On June 12, 2026, Bigbank became the first Estonian lender to switch customers onto Smart-ID+, a hardened version of the authentication app that roughly 730,000 Estonians use to log into banks, file taxes, sign contracts and vote. LHV follows on June 17, with Swedbank and SEB adopting later in the year. The change is deceptively small: instead of typing an ID code and tapping "approve" when a login prompt appears, users must now self-initiate every session by scanning a dynamically generated QR code with the Smart-ID app — or via an app-to-app handshake. The app will only scan a genuine Smart-ID login code.
That single design choice targets the most lucrative scam in the Baltics. According to Estonia's Information System Authority (RIA), Estonians lost €29 million to fraud in 2025 — three times the prior year's total — much of it through a now-standardised script: a fake "bank officer," then a fake "police officer," walk a victim through entering PIN1 and PIN2 while a fraudulent login runs in the background. Because the old flow let an attacker trigger the authentication and the victim merely confirmed it, social engineering was enough. Smart-ID+ severs that link by requiring the user to start the session from their own device. The operator, SK ID Solutions, describes it as binding each authentication "tightly" to the user's own app, defeating phishing, man-in-the-middle and replay attacks.
The right altitude for an intervention
There is a serious case for a tougher response. Fraud losses in Estonia have exceeded €100 million since 2023, and cybersecurity researchers have argued for years that banks underestimated Smart-ID's exposure to social engineering when they retired paper code cards in 2019. When citizens are losing their pensions to scripted phone calls, demands for the state to mandate stronger authentication — or even to throttle the digital-ID system itself — are neither unreasonable nor fringe.
But Estonia's approach is the more proportionate one, and it is worth naming why. Rather than legislating new compliance obligations, capping transaction limits, or adding identity-verification friction for every citizen, the fix lives in the protocol layer. RIA quietly adopted Smart-ID+ for state e-services on January 28, 2026, and banks are now layering it in. The threat model — remotely triggered logins — is closed off by redesigning the handshake, not by writing a rule that punishes the symptom. This is regulation-by-architecture, and it scales: Smart-ID processes nearly 100 million transactions a month across the Baltics, a volume no manual review regime could police.
Voluntary rollout is a feature, not a failure
The rollout is staggered and, for now, optional — banks adopt on their own timelines, and ERR reported earlier this year that lenders were "not rushing." Critics read that as dangerous foot-dragging while losses mount. The steelman is fair: every month a major bank delays, the old attack stays open.
Yet a phased, operator-led migration is precisely how you upgrade critical national infrastructure without breaking it. Smart-ID underpins not just banking but the Estonian state's entire e-government stack. A flag-day mandate forcing 730,000 users and four banks onto a new flow simultaneously would risk lockouts, support-line collapse and exactly the kind of outage that erodes the public trust digital identity depends on. Letting Bigbank go first, surface edge cases, and let LHV, Swedbank and SEB learn from it is responsible engineering, not negligence. The correct regulatory posture is to set a clear expectation and a backstop deadline — then let the providers execute.
Why this matters beyond fraud numbers
The timing is no accident. Estonia is simultaneously rebuilding the identity layer underneath e-Residency, its flagship program for non-residents who run EU companies remotely. The scheme generated €125 million for the Estonian treasury in 2025, up 87 percent, with e-residents founding 5,556 companies. Its 2026–2029 strategy phases out the plastic e-resident card in favour of a fully mobile, biometric, app-based identity — officials estimate a card-free model could lift company formation by at least 20 percent.

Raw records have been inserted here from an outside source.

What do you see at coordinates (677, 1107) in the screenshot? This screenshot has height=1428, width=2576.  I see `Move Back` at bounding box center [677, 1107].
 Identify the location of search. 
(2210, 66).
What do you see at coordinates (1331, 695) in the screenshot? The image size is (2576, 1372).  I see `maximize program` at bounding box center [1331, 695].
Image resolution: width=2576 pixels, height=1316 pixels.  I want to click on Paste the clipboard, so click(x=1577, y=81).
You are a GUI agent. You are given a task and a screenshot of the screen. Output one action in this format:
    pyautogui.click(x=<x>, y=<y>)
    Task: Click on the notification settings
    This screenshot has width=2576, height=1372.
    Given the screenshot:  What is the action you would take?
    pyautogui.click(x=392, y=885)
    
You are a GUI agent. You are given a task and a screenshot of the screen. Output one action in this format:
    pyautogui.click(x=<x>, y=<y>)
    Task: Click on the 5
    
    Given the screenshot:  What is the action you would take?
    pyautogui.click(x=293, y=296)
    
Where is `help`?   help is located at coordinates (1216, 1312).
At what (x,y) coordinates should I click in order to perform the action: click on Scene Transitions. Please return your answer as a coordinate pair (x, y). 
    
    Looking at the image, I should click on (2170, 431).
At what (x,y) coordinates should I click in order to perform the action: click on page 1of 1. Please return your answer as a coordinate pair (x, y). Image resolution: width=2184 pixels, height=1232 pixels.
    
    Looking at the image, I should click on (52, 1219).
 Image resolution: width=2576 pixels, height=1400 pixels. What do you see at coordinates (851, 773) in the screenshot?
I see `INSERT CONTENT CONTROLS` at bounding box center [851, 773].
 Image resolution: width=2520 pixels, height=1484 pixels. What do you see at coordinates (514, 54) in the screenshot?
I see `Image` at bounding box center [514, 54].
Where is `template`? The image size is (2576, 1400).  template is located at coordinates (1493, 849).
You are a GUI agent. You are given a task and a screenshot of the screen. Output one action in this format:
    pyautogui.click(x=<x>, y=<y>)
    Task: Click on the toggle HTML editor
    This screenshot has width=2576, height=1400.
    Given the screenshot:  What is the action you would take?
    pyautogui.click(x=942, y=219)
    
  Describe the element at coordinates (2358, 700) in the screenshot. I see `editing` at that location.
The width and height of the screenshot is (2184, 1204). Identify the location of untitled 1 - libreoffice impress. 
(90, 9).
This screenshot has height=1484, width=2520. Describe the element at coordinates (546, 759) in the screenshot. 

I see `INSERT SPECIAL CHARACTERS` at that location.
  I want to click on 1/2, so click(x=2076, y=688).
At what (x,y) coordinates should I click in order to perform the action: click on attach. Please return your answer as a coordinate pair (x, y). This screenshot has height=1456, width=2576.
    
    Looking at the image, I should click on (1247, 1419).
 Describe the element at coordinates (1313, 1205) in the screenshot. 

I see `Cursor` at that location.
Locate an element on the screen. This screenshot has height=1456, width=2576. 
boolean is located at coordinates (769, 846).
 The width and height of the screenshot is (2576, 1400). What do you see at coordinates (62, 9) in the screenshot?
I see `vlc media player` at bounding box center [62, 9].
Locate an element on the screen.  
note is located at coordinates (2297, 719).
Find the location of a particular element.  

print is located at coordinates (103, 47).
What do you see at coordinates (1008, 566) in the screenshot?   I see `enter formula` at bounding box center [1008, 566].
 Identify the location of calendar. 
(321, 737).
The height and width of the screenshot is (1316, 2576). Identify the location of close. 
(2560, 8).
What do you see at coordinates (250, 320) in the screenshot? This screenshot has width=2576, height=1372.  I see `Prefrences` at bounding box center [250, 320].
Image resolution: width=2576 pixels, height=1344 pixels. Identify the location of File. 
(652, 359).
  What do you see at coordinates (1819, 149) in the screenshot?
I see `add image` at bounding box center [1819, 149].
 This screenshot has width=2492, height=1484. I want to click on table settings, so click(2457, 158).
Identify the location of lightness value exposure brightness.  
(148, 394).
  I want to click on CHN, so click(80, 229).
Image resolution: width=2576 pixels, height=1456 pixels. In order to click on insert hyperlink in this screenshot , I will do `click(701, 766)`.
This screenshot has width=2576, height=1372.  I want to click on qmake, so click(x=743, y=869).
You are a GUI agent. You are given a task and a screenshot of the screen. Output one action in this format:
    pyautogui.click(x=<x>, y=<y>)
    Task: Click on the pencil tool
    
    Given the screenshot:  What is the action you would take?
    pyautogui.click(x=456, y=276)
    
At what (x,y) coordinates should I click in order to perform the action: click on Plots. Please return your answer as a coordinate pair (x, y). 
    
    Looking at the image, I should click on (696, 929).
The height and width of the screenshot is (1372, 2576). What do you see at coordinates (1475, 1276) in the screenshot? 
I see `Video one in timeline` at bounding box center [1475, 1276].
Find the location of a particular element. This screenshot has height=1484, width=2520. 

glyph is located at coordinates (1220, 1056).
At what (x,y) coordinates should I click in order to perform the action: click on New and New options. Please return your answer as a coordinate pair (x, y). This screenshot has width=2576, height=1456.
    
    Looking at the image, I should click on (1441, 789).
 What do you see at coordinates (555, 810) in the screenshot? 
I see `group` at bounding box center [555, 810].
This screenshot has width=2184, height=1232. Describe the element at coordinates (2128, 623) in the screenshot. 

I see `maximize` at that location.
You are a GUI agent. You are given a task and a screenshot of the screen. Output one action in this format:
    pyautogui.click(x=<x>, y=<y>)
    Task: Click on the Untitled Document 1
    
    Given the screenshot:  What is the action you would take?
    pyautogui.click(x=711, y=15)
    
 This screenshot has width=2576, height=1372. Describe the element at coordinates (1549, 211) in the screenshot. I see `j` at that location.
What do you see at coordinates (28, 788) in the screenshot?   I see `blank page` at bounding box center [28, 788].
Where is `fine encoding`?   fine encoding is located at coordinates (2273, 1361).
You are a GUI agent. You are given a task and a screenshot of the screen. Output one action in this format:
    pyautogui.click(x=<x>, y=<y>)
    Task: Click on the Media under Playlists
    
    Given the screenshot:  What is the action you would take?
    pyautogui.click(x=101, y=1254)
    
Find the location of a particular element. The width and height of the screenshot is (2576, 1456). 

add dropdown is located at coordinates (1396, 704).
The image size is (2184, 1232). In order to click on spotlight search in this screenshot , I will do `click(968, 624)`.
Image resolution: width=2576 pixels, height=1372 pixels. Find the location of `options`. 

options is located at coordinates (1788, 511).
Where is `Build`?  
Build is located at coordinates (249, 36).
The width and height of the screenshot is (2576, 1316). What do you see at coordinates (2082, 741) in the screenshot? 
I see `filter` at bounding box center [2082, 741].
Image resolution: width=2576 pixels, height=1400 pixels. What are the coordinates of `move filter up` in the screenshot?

That ambition only works if app-based authentication is trustworthy. A mobile-first national identity that can be hijacked by a convincing phone call is a liability, not an asset. Smart-ID+ is therefore not a defensive patch but a precondition for the next decade of Estonian digital statecraft — and a quiet rebuke to jurisdictions that treat every security gap as a reason to slow digital identity down rather than to engineer it better.
The exportable lesson
For policymakers in the EU's eIDAS wallet rollout, India's Aadhaar-linked services, or any government weighing a digital-ID expansion, Estonia offers a template worth copying. The lesson is not "digital ID is too risky." It is that authentication design is the regulation that matters — and that the most effective consumer protection here came not from a statute but from changing where a login begins. When fraud is structural, fix the structure. Estonia is doing exactly that, and doing it without sacrificing the openness that made its digital society worth defending in the first place.